§ Written request:
Copy the material from the line with "At what coordinates" up to and including the line with "Looking at the", swapping "horseshoe logo" for "horseshoe icon" and leaving everything else unchanged. Leave the pictures out.

§ Supplied records:
▽

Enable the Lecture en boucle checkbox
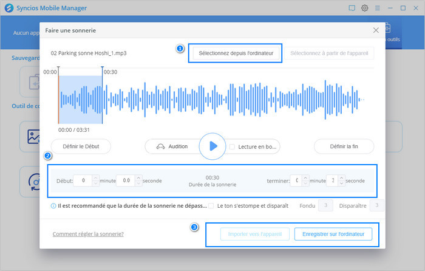This screenshot has width=425, height=271. tap(232, 146)
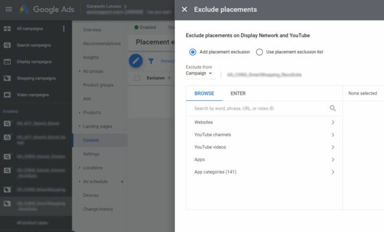Open the hamburger main menu
384x232 pixels.
(x=8, y=9)
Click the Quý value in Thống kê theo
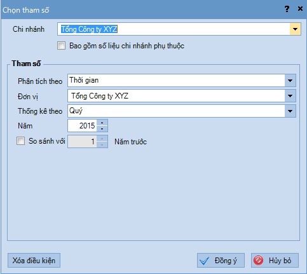Image resolution: width=307 pixels, height=274 pixels. pyautogui.click(x=76, y=111)
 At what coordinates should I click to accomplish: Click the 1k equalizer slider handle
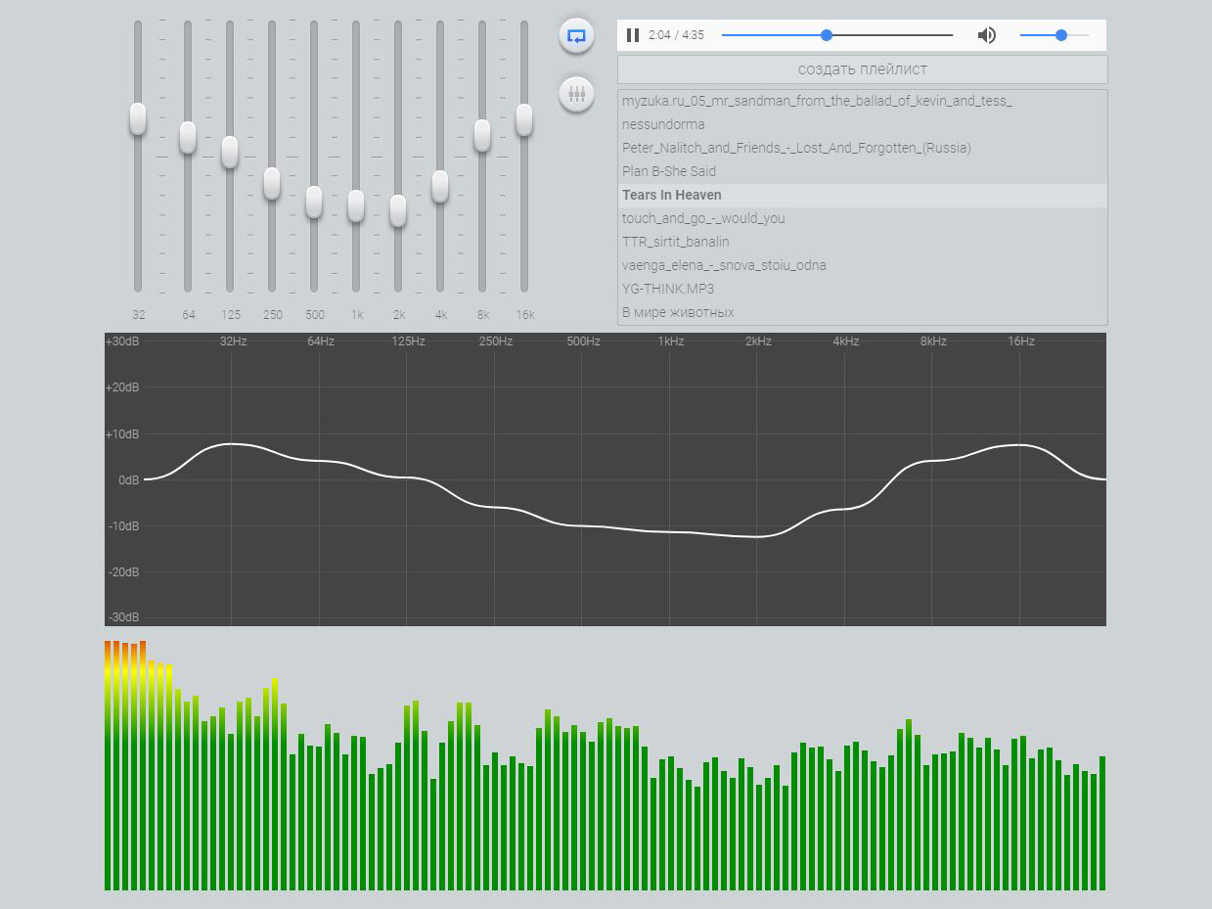click(356, 205)
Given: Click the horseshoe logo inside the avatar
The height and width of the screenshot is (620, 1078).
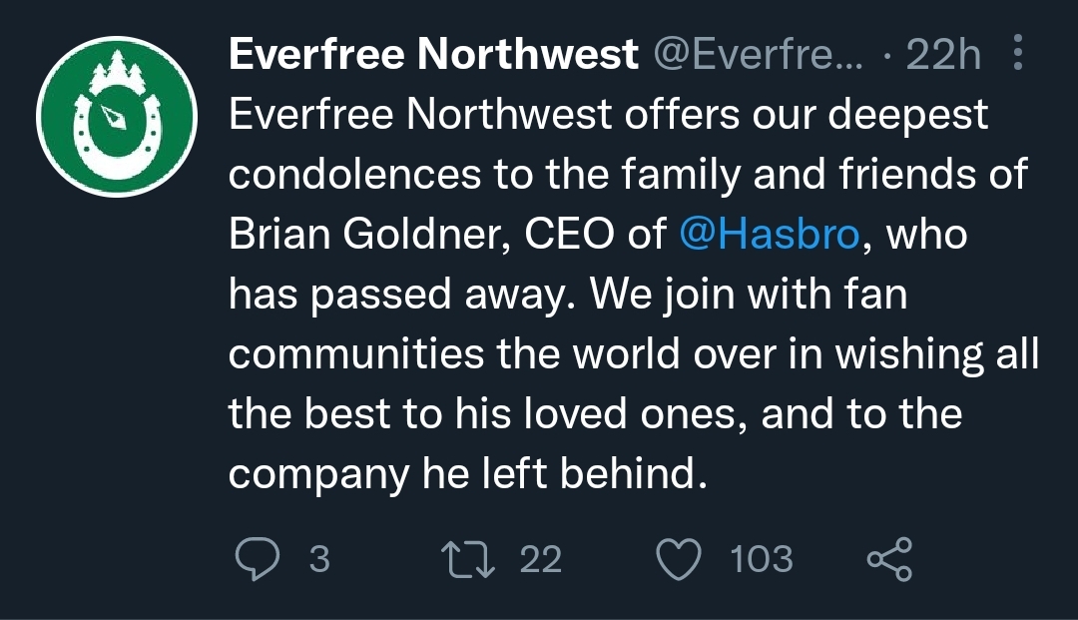Looking at the screenshot, I should [117, 134].
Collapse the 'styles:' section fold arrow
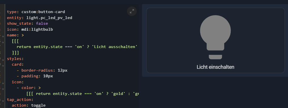Screen dimensions: 288x108 click(x=3, y=60)
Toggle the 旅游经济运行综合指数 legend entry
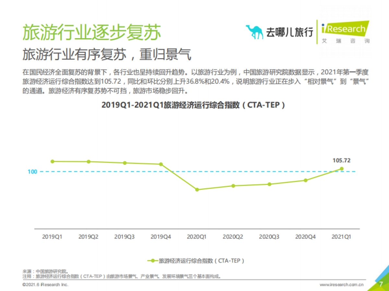This screenshot has height=291, width=389. [x=201, y=260]
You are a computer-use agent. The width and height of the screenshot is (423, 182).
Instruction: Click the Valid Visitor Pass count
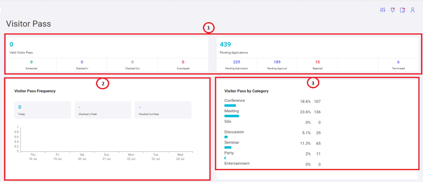click(x=11, y=44)
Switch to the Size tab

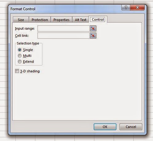tap(21, 20)
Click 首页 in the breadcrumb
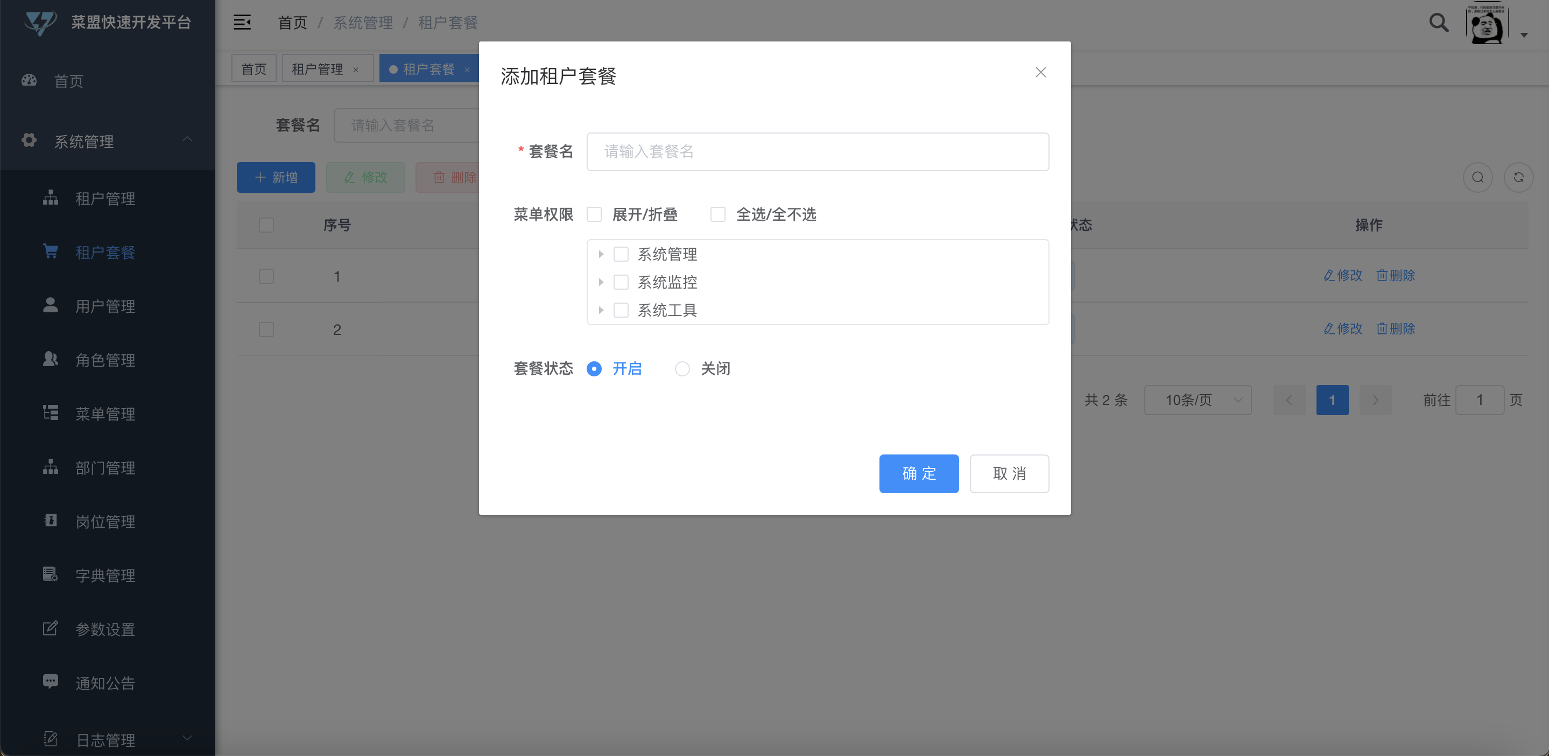The image size is (1549, 756). click(292, 23)
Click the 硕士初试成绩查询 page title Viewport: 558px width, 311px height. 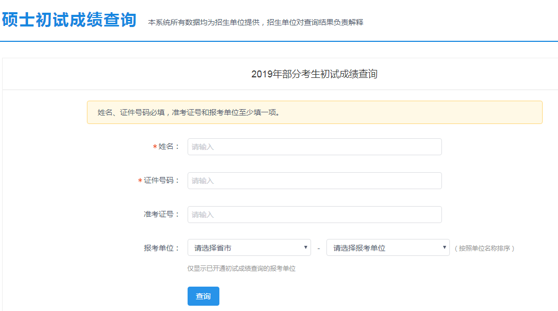(69, 20)

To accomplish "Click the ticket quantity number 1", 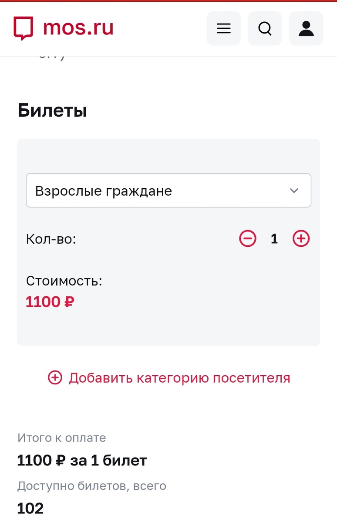I will tap(274, 238).
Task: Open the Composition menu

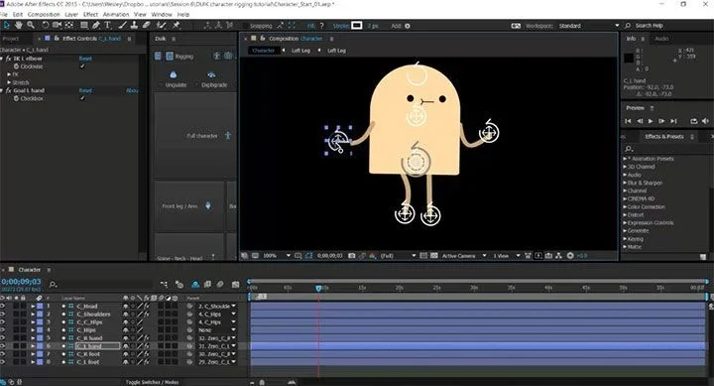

△

§ Answer for the task:
 At what coordinates should I click to accomplish: Click the 1k equalizer slider handle
click(356, 205)
Given: Click the horseshoe icon inside the avatar
The height and width of the screenshot is (620, 1078).
Looking at the screenshot, I should [117, 134].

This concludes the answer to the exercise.